## Assigned task
Search the entries below for the line containing "よくある質問 (96, 2498)"; from there to the end, return every line exactly and add nothing.

## Input records
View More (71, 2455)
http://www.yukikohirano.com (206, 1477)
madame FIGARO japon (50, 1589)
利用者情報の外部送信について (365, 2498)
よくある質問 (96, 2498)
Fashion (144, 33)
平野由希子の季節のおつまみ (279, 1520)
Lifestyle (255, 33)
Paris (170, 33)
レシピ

## Reply to the exercise
よくある質問 (96, 2498)
Fashion (144, 33)
平野由希子の季節のおつまみ (279, 1520)
Lifestyle (255, 33)
Paris (170, 33)
レシピ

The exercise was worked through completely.